Signet Denver won again in the second round heats with a time of 29.47 and Aussie Captain also claimed a second win. John Mullins scored a quickfire double with Swift Iconic and Signet Goofy before the strongest heat of the round saw Ballinabola Ed defeat Bockos Belly in a very fast 29.07. Heat eight resulted in a win for Signet Ace (29.31), making amends for his first round defeat. Five of the heats were won in times within 8 spots of each other and surprise eliminations included Bubbly Apache, All About Ted and Da Bold Freddie. The remaining second round heats saw Singalong Sally defeat Ballymac Fairone in 29.33 before Romeo on Tilt won in 29.22 in a heat that saw Part Blake eliminated. In an all Irish heat 13 Paul Hennessy's Jaytee Wexford impressed in 29.18 and in heat 15 Romeo Magico defeated the new track record holder Lautaro. The final heat resulted in the fastest of the night as Kildare beat Thorn Falcon in 29.11.

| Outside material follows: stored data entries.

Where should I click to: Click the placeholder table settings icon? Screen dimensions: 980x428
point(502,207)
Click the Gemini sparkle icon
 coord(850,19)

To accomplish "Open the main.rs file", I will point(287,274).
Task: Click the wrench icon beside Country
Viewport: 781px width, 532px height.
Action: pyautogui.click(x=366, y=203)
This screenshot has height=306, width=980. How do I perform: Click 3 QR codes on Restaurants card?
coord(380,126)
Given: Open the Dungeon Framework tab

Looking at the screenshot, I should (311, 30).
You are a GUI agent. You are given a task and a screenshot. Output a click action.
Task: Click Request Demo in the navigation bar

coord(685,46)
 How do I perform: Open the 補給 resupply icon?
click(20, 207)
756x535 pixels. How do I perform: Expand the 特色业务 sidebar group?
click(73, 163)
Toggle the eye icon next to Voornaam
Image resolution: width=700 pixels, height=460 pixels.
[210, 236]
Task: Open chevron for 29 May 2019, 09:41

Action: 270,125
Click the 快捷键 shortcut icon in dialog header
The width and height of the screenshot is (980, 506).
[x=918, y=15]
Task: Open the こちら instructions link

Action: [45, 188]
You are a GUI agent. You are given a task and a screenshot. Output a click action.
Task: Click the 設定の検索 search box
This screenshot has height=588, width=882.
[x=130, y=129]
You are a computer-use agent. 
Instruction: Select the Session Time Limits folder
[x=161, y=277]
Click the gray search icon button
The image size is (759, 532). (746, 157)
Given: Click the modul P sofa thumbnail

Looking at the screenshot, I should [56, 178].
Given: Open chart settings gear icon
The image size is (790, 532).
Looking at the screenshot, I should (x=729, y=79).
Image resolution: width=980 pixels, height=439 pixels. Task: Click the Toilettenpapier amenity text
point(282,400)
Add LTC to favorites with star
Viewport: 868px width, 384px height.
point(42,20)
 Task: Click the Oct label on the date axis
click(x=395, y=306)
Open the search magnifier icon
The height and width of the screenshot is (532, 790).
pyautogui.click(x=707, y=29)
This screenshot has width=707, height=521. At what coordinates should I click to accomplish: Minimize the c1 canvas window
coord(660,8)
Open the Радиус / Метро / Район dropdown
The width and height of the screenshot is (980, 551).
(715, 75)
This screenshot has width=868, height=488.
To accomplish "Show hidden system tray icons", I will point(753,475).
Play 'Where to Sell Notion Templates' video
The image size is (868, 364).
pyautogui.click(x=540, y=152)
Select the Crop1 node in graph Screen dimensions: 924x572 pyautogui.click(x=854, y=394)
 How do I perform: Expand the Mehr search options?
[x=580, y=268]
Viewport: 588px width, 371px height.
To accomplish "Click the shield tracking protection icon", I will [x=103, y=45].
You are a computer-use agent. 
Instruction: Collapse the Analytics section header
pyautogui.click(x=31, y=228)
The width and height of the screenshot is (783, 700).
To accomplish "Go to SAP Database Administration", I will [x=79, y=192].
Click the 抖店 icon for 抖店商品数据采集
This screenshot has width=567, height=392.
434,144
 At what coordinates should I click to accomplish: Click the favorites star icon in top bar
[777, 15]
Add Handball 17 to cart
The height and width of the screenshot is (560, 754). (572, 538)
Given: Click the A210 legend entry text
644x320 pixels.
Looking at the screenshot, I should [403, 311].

The third round began to define where the title might go and on a slow track Kilkenny Santy (29.60), Ballymac Fairone (29.54) and Signet Goofy (29.55) claimed victories before Singalong Sally recorded a faster 29.34 in a heat that saw the elimination of the defending champion Thorn Falcon. Cape Cloud, Savana Beau and Global Vision won other heats but it was Ballinabola Ed who stood out and became the hot favourite after winning another heat in 29.13. The track was running fast on 12 June when the quarter-finals took place, possibly because the previous round had drawn criticism and the event was thrown wide open when Priceless Jet won the first heat in a new track record time of 28.78. The Hennessy trained runner had not been at his best in the competition but was coming right and won by over six lengths in defeating Kildare and Coppice Fox but Signet Ace failed to progress. The night got better for Hennessy when Hello Hammond claimed heat two at odds of 14/1, while two major contenders Ballinabola Ed and Ballymac Fairone were both eliminated. Romeo Magico won the third heat in 29.01 but Signet Denver went out. The final heat went to John Mullins' Signet Goofy in 29.21, meaning that the brindle dog was the only remaining unbeaten greyhound in the competition.

In the semi-finals the Irish came to prominence once again. Graham Holland's Romeo Magico completed an impressive win from outsider Mickys Barratt, who tracked the winner home. The previously undefeated Signet Goofy could not get into the race after failing to find space at the first bend and was caught by Savana Beau in the later stages of the race. The second semi final provided a clean sweep for the Irish with Kildare trapping well and being chased home by Priceless Jet and Hello Hammond who took a wide course to claim the third and final place. Former track record holder Lautaro was slow away and encountered crowding at the first bend.